— DESCRIPTION OF THE TASK —
Copy the lines below word for word, leaving out the pictures.
BEGIN PROVIDED DATA
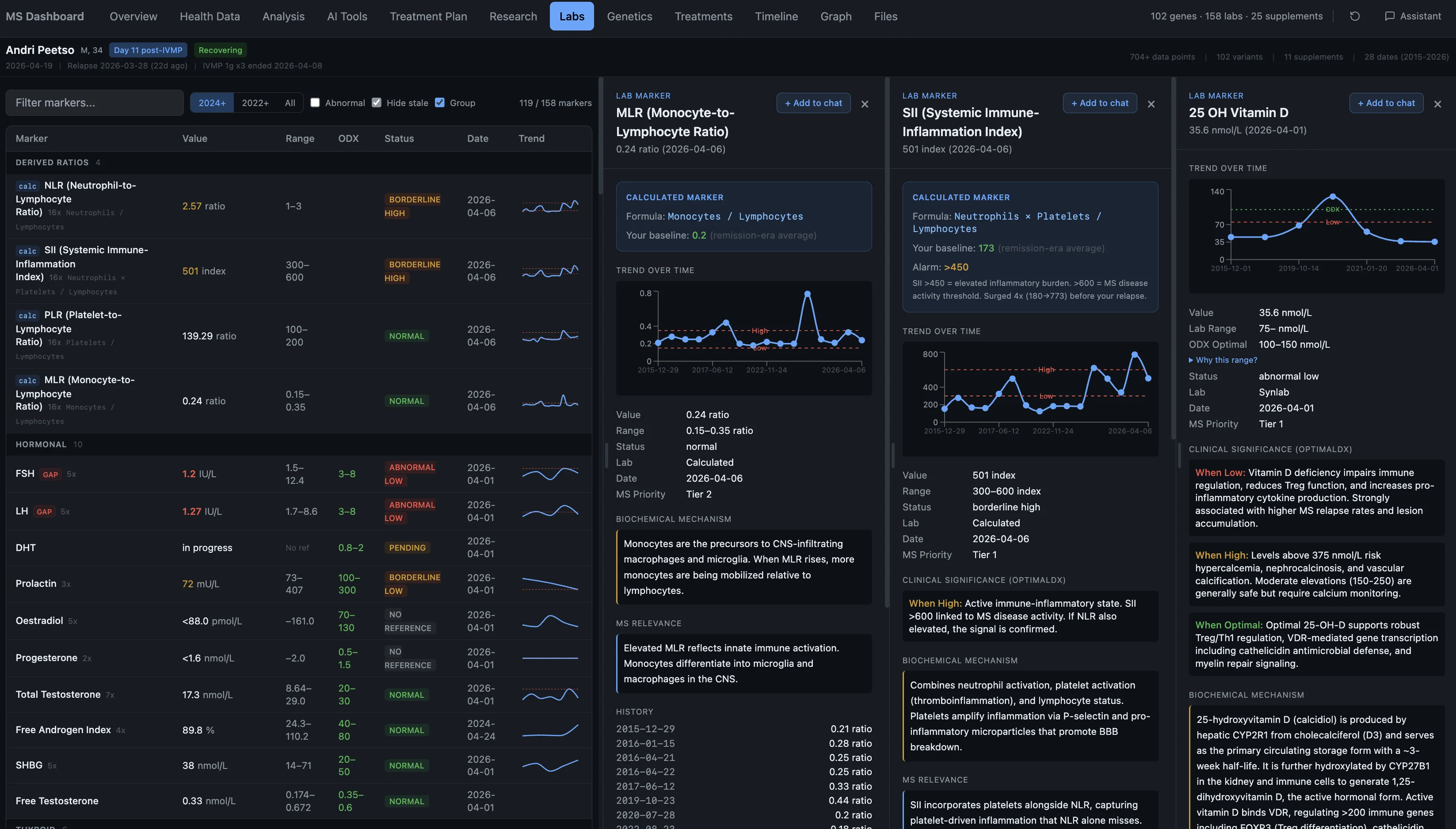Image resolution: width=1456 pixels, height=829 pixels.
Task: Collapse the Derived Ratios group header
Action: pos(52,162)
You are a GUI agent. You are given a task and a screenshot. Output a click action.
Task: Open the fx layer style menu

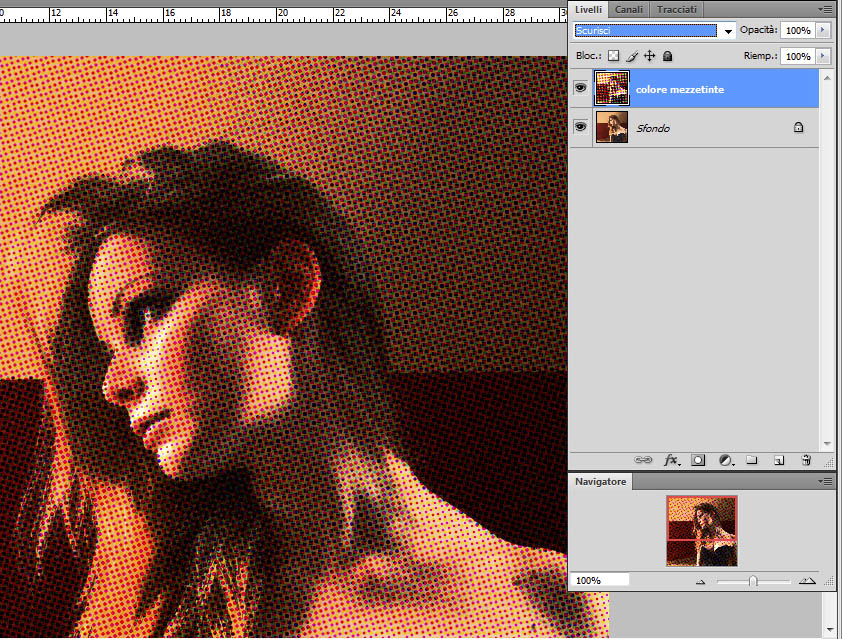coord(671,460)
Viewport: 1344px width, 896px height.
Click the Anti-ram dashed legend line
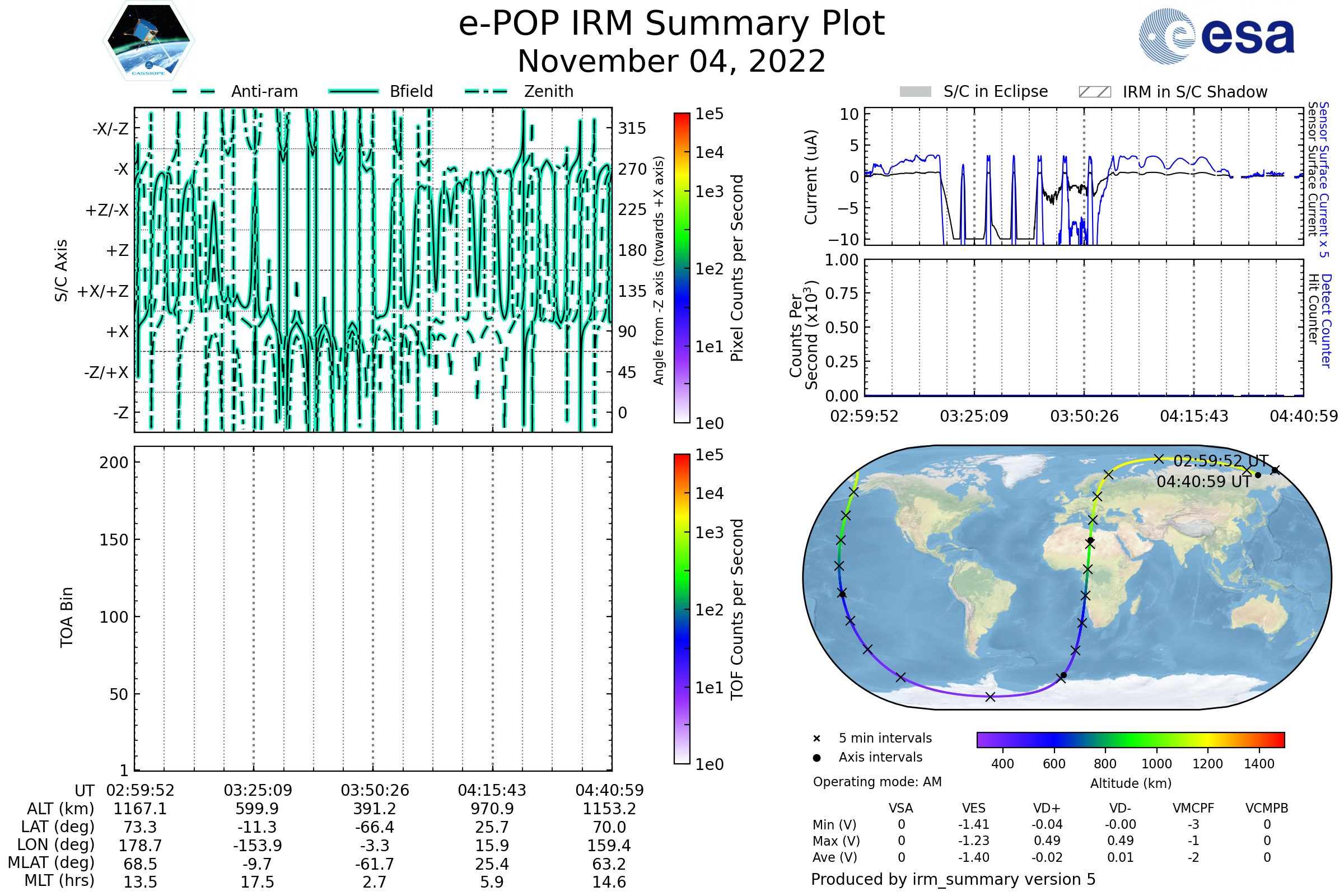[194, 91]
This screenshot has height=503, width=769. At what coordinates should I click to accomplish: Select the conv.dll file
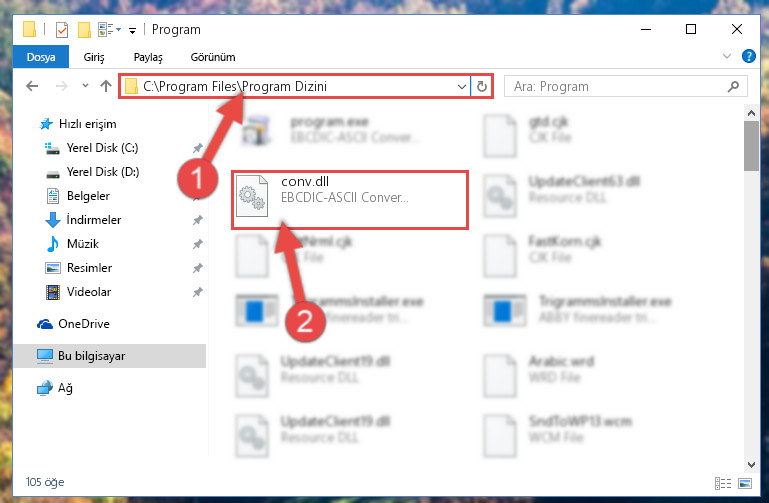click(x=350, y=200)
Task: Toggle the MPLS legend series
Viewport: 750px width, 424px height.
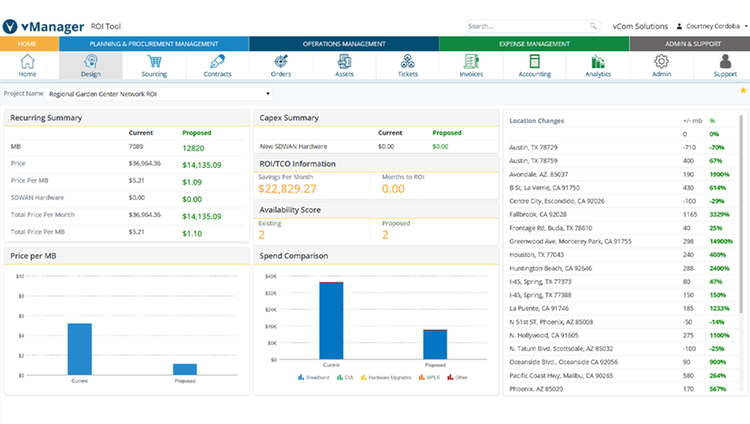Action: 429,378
END PROVIDED DATA
— TASK RESULT —
Image resolution: width=1456 pixels, height=829 pixels.
Task: Collapse the Derived Ratios group header
Action: pos(52,162)
You are a GUI agent. You are given a task and a screenshot. Output a click action.
Task: Open the fx layer style menu

coord(671,460)
Viewport: 1344px width, 896px height.
Click the Anti-ram dashed legend line
[194, 91]
This screenshot has height=503, width=769. At what coordinates should I click to accomplish: Select the conv.dll file
click(x=350, y=200)
Task: Toggle the MPLS legend series
Viewport: 750px width, 424px height.
Action: 429,378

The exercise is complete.